In a small bowl, stir together the brewed tea, yeast, sugar and 1/2 cup of the flour. Set aside for 15 minutes.
Heat the butter and milk together in a small saucepan over a low heat until the butter has just melted; remove from heat and cool to room temperature. Whisk in the egg.
In a large mixing bowl, stir together the remaining flour, salt, mixed spice, lemon zest, orange zest and currants. Pour the tea mixture and the milk mixture over top. Stir together until there are only a few floury patches remaining. Tip the contents of the dough out onto a work surface and knead until smooth, about 10 minutes.
Clean the large mixing bowl and grease with some oil. Place the dough in the bowl, cover with oiled plastic wrap, and leave in a warm place to rise until doubled in size, about 1 hour.
Divide the risen dough evenly into 12 pieces and roll them into balls. Place onto a parchment-lined baking tray spaced a few inches apart. Slash a cross into the top of each bun using a sharp knife or razor.
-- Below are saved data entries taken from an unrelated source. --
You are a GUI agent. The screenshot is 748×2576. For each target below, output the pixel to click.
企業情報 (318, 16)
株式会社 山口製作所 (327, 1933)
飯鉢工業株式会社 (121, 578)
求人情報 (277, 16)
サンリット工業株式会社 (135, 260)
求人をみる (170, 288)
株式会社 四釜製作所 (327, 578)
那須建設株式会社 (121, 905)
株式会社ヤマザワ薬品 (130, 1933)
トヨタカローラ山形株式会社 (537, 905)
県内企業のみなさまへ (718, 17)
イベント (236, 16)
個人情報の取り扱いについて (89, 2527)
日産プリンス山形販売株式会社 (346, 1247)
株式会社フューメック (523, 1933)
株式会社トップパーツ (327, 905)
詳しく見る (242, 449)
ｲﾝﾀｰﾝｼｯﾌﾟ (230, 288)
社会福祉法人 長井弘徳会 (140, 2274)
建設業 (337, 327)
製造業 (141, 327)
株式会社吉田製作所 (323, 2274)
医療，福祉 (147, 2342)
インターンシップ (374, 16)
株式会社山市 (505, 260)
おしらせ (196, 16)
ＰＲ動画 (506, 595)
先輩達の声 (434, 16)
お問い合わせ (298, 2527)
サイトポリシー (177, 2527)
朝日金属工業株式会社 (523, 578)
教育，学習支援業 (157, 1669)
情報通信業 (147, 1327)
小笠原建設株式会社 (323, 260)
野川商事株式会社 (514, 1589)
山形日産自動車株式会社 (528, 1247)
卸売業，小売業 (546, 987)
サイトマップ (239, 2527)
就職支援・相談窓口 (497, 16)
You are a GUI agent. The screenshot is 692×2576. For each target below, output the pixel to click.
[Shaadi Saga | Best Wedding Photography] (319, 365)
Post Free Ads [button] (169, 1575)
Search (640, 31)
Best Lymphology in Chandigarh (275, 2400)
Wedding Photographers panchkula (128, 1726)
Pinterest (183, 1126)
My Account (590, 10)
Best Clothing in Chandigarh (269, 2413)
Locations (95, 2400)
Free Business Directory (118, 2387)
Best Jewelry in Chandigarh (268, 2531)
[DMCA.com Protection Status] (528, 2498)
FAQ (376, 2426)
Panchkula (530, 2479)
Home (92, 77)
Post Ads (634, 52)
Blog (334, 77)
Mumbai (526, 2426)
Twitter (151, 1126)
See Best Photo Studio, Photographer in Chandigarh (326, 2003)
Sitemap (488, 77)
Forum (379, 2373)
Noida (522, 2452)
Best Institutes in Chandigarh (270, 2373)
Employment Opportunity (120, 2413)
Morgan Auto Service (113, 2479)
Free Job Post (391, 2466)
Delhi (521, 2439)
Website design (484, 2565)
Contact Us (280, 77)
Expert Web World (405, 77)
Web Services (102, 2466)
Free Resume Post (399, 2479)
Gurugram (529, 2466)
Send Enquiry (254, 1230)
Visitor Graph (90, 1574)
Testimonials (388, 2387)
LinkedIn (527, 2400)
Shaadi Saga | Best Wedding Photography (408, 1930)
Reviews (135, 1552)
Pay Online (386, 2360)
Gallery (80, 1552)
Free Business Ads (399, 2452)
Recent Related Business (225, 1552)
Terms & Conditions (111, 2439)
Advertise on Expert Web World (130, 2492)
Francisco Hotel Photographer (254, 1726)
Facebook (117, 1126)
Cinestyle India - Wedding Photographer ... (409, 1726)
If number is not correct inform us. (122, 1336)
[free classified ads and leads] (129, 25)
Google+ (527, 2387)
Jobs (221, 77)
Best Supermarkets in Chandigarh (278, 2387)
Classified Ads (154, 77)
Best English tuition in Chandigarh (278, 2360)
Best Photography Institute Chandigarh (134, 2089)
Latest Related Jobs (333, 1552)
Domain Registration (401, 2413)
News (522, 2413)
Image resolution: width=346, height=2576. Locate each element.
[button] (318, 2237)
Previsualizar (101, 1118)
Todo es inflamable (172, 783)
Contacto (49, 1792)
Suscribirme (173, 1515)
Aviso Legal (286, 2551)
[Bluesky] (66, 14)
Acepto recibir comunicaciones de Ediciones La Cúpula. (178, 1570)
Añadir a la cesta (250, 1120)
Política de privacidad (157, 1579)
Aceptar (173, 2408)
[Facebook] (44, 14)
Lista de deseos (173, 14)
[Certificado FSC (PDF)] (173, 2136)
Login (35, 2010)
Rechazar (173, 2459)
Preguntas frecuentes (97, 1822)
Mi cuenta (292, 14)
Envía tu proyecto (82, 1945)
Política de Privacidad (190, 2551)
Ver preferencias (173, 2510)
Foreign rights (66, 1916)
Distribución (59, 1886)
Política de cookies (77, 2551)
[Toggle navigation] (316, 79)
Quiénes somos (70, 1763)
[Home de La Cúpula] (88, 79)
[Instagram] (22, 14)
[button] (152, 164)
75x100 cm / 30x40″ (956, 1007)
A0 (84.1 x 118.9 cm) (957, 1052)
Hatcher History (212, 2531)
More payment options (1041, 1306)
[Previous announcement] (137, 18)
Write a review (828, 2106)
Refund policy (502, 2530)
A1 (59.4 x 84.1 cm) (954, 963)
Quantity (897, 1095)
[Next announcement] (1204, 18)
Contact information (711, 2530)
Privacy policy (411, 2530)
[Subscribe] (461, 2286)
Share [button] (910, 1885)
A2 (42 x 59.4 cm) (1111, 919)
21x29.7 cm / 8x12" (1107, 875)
Cover with oiled plastic wrap and leave to rise for 30 minutes until doubled in size. While the buns are rising, preheat the oven to 350°F.
Beat remaining egg in a small bowl, then brush the risen buns all over with beaten egg.
Bake for 20 minutes until golden brown all over. While buns are baking, heat orange marmalade in microwave until runny. After taking the buns out of the oven while they are still warm, brush them with melted marmalade and allow to completely cool.
Combine powdered sugar with a few teaspoons of milk in a pastry bag or plastic bag with the tip cut off. Pipe a cross across the buns and allow to set/harden.